*Kutipan Dokumen*

Rabu, 23 Maret 2011

Jepang: Tsunami, Nuklir, Dan HAARP?


PLTN Fukushima Daiichi
PLTN Fukushima Daiichi
Jalan kehidupan Jepang pada era modern seolah ditentukan oleh nuklir. Energi nuklir pernah menjadi kutukan dan berbagi berkah bagi negara yang miskin sumber daya alam itu. Jepang yang kita kenal setengah abad terakhir adalah Jepang yang berawal dari sebuah tragedi nuklir. Jatuhnya bom atom di Hiroshima, 6 Agustus 1945 dan Nagasaki, tiga hari kemudian, meluluhlantakan Kekaisaran Matahari Terbit ini dan menorehkan luka yang teramat mendalam bagi rakyatnya.
Tanggal 11 Maret 2011, gempa berkekuatan 9,0 skala Richter menghantam bagian timur laut Pulau Honsu, pulau utama Jepang.  Menurut laporan dari Badan Polisi Nasional Jepang per tanggal 16 Maret 2011, korban tewas mencapai angka 3.676 orang, 1.990 terluka, dan 7.558 orang masih dilaporkan hilang di 16 prefektur yang disapu tsunami. Diperkirakan, angka tewas di lapangan jauh lebih besar lagi, dan dikhawatirkan bisa mencapai puluhan ribu orang. Seketika, beberapa PLTN yang terletak di pantai timur pulau tersebut berhenti operasi. Jepang pun langsung kekurangan listrik. Untuk pertama kalinya didalam sejarahnya, Jepang menerapkan pemadaman listrik bergilir di sembilan prefektur di Honshu bagian utara, termasuk wilayah ibukota Tokyo.






Krisis pun tak berhenti disitu. Empat reaktor nuklir di PLTN Fukushima Daaichi di Prefektur Fukushima mengalami kegagalan sistem pendingin, yang membawa risiko meleleh dan meledaknya teras reaktor, menyebarkan awan radioaktif maut ke seluruh Jepang. Kunihiko Yamaoka, Wakil Ketua Dewan Redaksi Harian Yomiuri Shimbun di Tokyo, menyatakan, tak pelak lagi, perdebatan tentang pemanfaatan energi nuklir di Jepang akan kembali memanas setelah kondisi pascabencana mulai stabil. “Ini adalah krisis terbesar bagi Jepang,” kata Perdana Menteri Naoto Kan Jumat kemarin (18/3).

*Bahan Tersedia*
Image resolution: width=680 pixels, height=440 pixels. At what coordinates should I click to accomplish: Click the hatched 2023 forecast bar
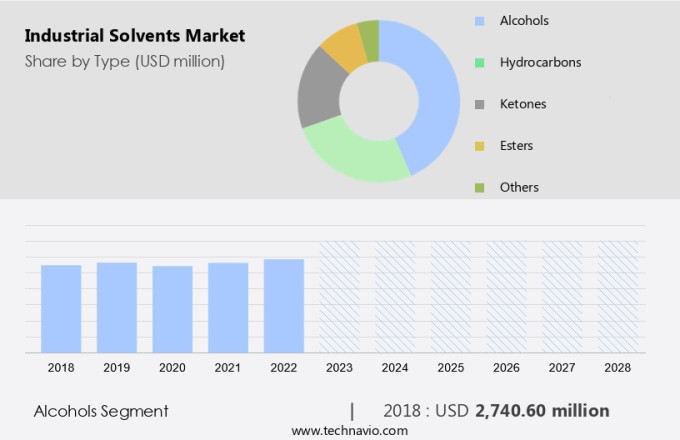[x=339, y=297]

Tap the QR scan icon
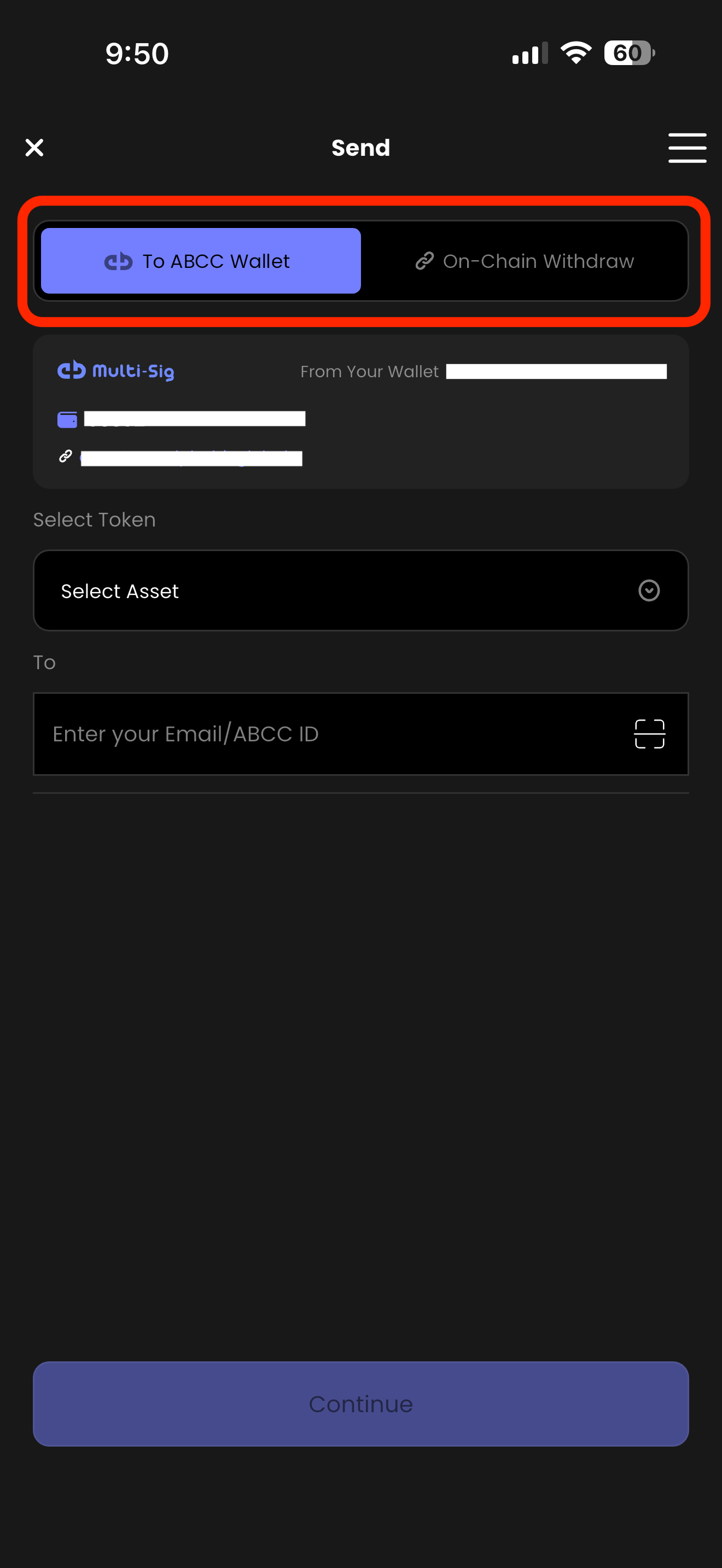click(x=650, y=734)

*Latihan Soal*
**1)** Ringkas teks tentang Jepang dan nuklir dalam dua kalimat.
**2)** Sambung teks tentang Jepang dan nuklir, dimulai setelah kalimat terakhir yang tercantum.

*Kunci Jawaban*
**1)** Kehidupan Jepang modern seolah ditentukan oleh nuklir, bermula dari tragedi jatuhnya bom atom di Hiroshima dan Nagasaki pada Agustus 1945. Gempa berkekuatan 9,0 skala Richter pada 11 Maret 2011 menghentikan operasi beberapa PLTN sehingga Jepang menerapkan pemadaman listrik bergilir, sementara empat reaktor di PLTN Fukushima Daiichi mengalami kegagalan sistem pendingin.

**2)**
Peta Rawan Nuklir Jepang
Peta Rawan Nuklir Jepang
Krisis nuklir di Jepang namapaknya akan menjadi ancaman yang besar, lebih besar dan mengerikan dampaknya daripada tsunami yang telah terjadi saat ini. Setelah gempa bumi dan tsunami pada hari Jum’at, pada Selasa terjadi sebuah ledakan merusak  tempat penyimpanan inti nuklir di satu reaktor dan kebakaran di lain memuntahkan sejumlah besar bahan radioaktif ke udara.
Sebelum gempa dan tsunami menerjang, keempat reaktor tersebut sebenarnya telah dalam kondisi non-aktif untuk perbaikan. Akan tetapi masih ada sisa – sisa bahan bakar yang telah dikeluarkan dari reaktor di tempat tersebut. Para ahli menduga, kolam penampungan bahan bakar tersebut mengering, hingga bahan bakar tersebut memanas dan terjadilah api. Hal tersebut sama bahayanya dengan melelehnya bahan bakar yang berada di dalam reaktor aktif, karena bahan bakar tersebut juga dapat memuntahkan radiaktif ke udara.
Di kota Tokyo yang berjarak 170 mil sebelah selatan dari reaktor di Fukushima, tingkat radiasi pada hari Selasa telah terdeteksi 20 kali dari keadaan normal. Pada level ini, dampak kontaminasi radiasi tersebut tidak berdampak langsung pada kesehatan. Namun keadaan lebih parah terjadi di Perfektur Ibaraki yang berada di sebelah barat Fukushima, dimana kontaminasi radiasi di udara meningkat sampai 100 kali.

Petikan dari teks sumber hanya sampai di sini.